Every moontig n' dunershig" (monday & thursday) a Rabbi with a big beard talks on a podcast,on the internet, basically saying that all the ills of the world that have befallen the Jewish people is because of people "talking in shul!"
I'm positive that "not talking in shul" is a very good thing and would open all doors to heaven ....no doubt about that ...
But what I cannot comprehend is a guy sitting in shul, davening and not talking .... and observes an IDF soldier davening in the same shul getting attacked and he keeps his mouth shut!
Instead of getting up and being moiche that another Jewish child is being attacked, and not just "stam" a Jew, but a Jew who puts his life on the line every single day to help other Jews...he sits there and continues with his "ashrei"..... that "non talking guy in shul" Jew is a Rasha Me'Rusha!
More wicked than his buddies that attacked the soldier ...
The story below was broadcast all over Israel, and yet, not one Rabbi or Gadol said a word in this special month of Ellul, a month of Teshuvah ....
Yom Kippur will not erase the aveirah of that "non talking shul" Jew that witnessed an atrocity committed against his brother the soldier ....
I'm not talking about the miserable savages that attacked the innocent soldier that came to daven .... for them there isn't a hell hot enough ...
If I hear another podcast about "not talking in shul" I'm going to scream!
I'm going to leave the "Rabbi Havlin" story for another post another day!
Anti-Zionist radicals harassed a haredi soldier on Sunday when he came to pray in a Jerusalem synagogue.
The soldier, who showed up at the ‘shteiblach’ [small synagogues with multiple prayer groups around the clock] in the Zichron Moshe neighborhood in the capital, was targeted by a group of locals who shouted at him, calling him a “hardak” – a portmanteau of haredi and haydak (bacteria) – and demanding he leave the area.

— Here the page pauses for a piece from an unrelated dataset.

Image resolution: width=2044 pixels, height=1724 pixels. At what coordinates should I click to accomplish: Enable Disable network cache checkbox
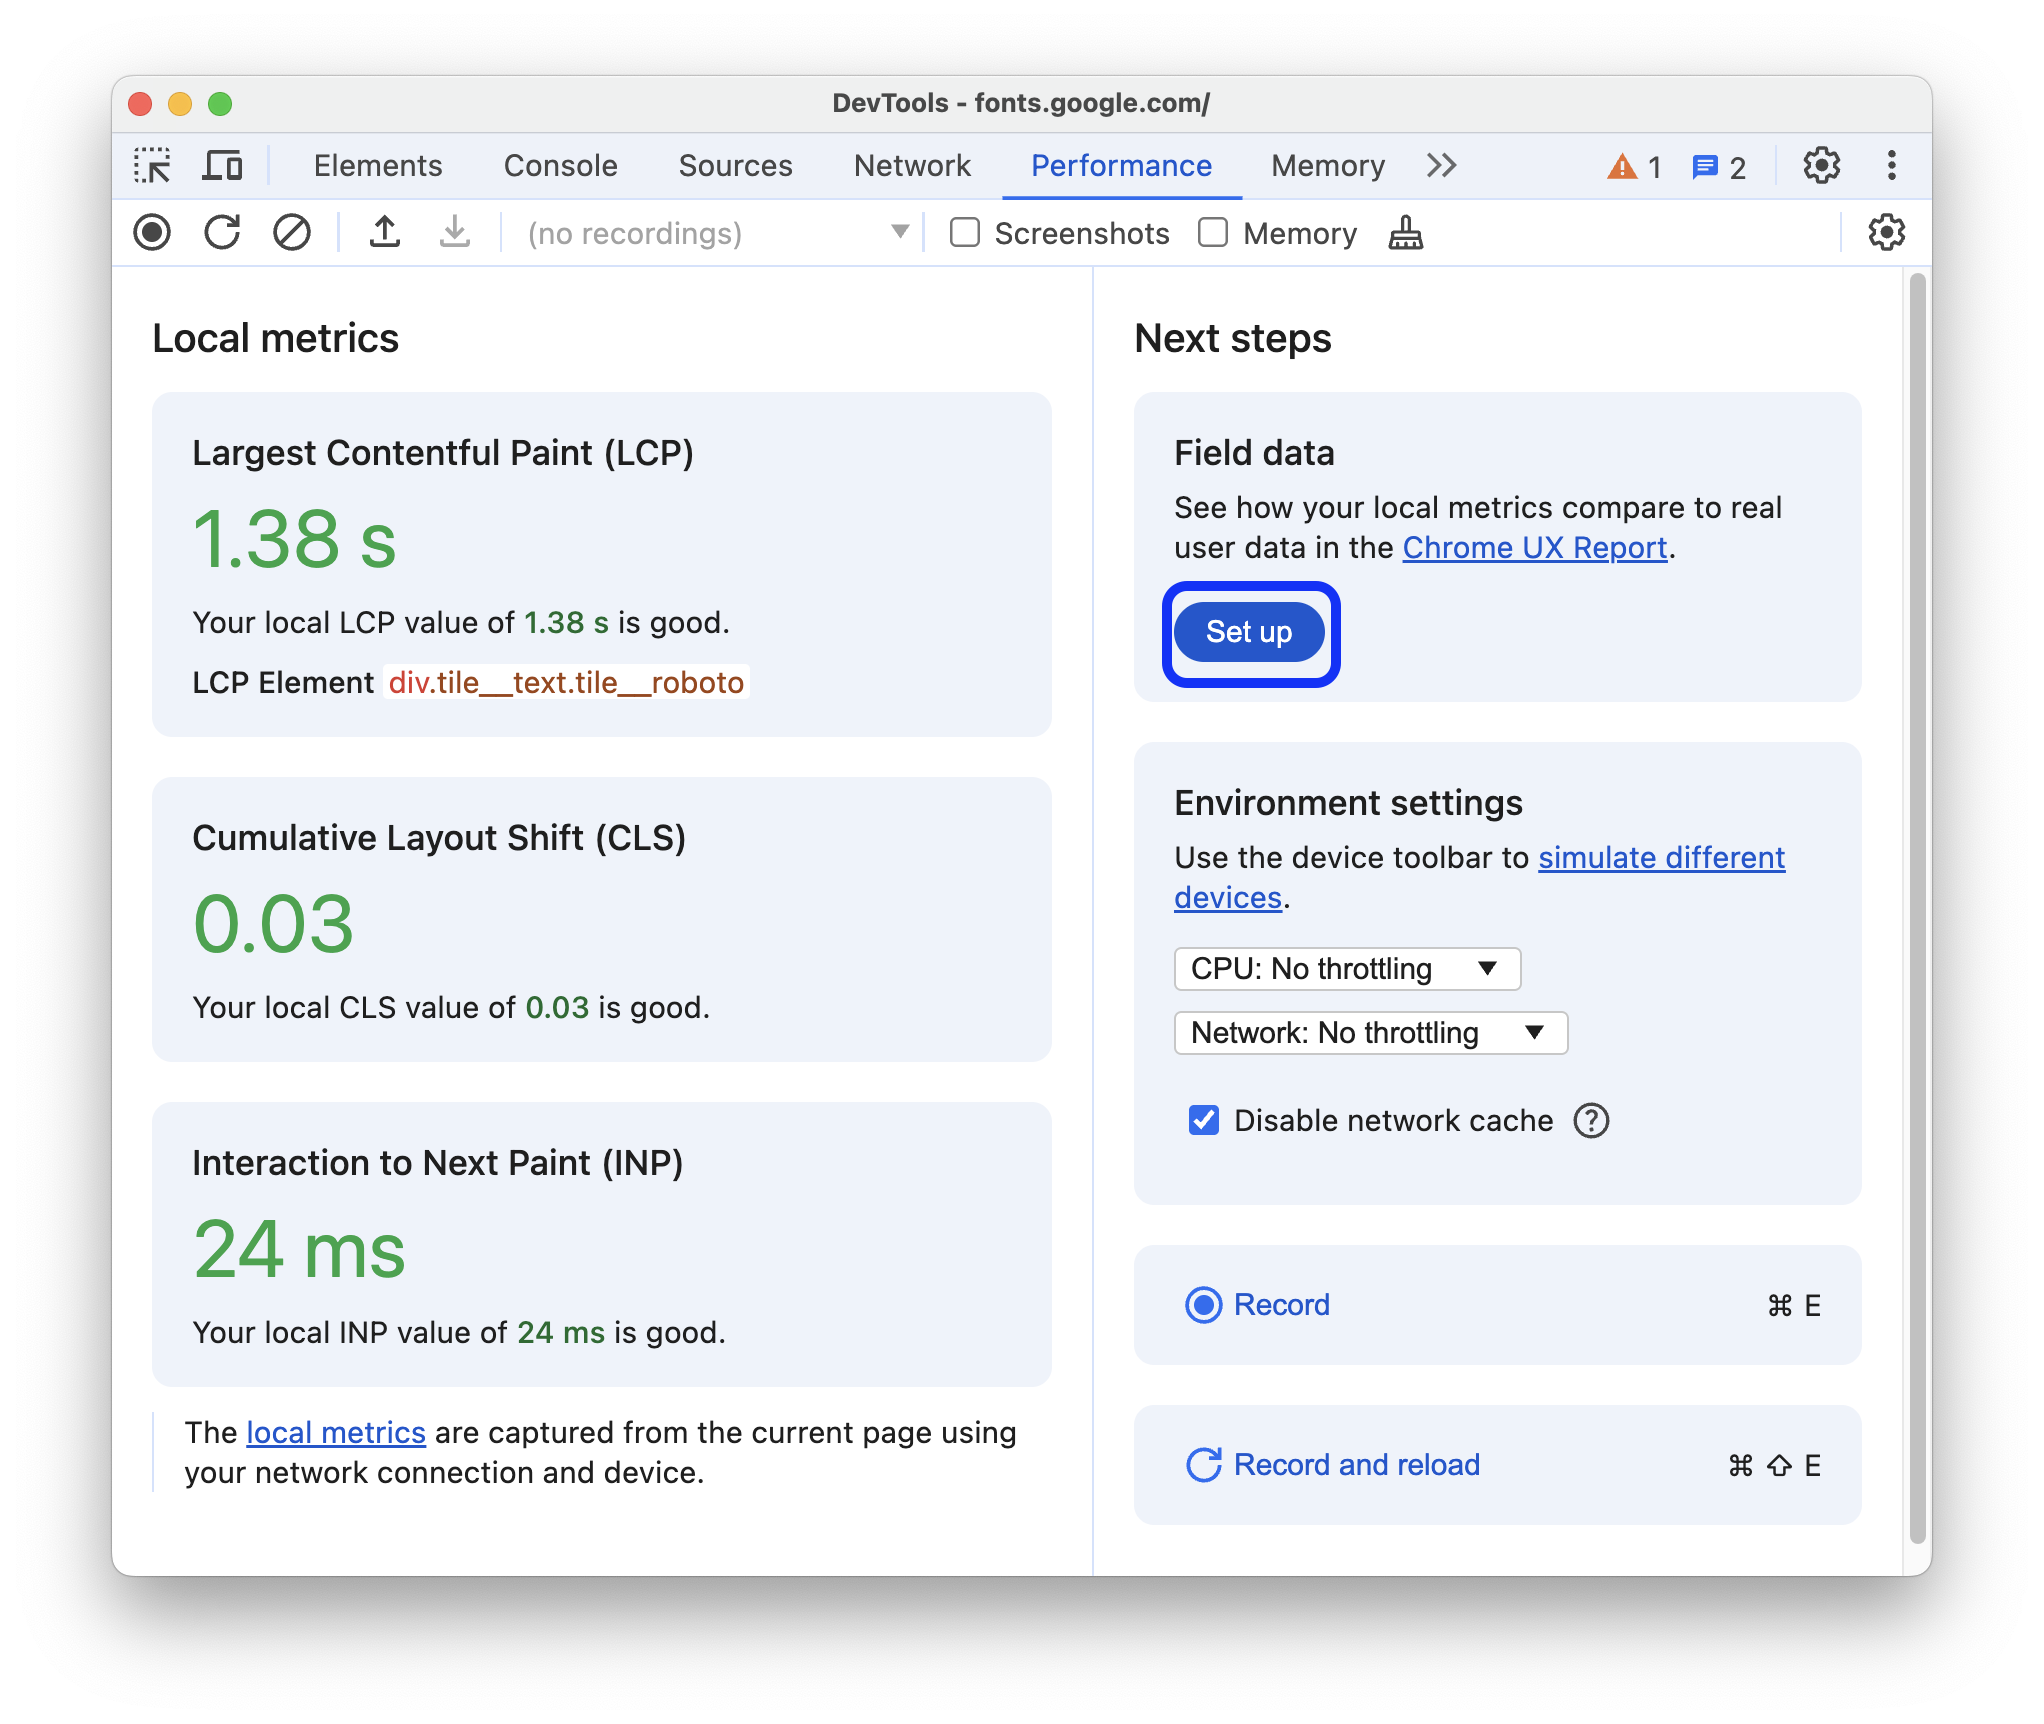point(1202,1122)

After enduring the verbal abuse, the soldier gave up and left the building.
Harassment of haredi draft opponents, which surged following the passage of the controversial Draft Law in 2013, has not been limited to religious soldiers. Even senior haredi officials who have compromised over the issue have found themselves targeted by fringe elements.
After anti-Zionist vandals broke into his home, Kiryat Gat Chief Rabbi Moshe Havlin has become the target of angry protests by draft opponents.
Rabbi Havlin, a member of the Chabad Hassidic movement, was a signatory on an agreement with the IDF which provided that 85% of Chabad yeshiva students will receive a two-year deferral for study, before being inducted, while 15% will be permanently exempted from military service.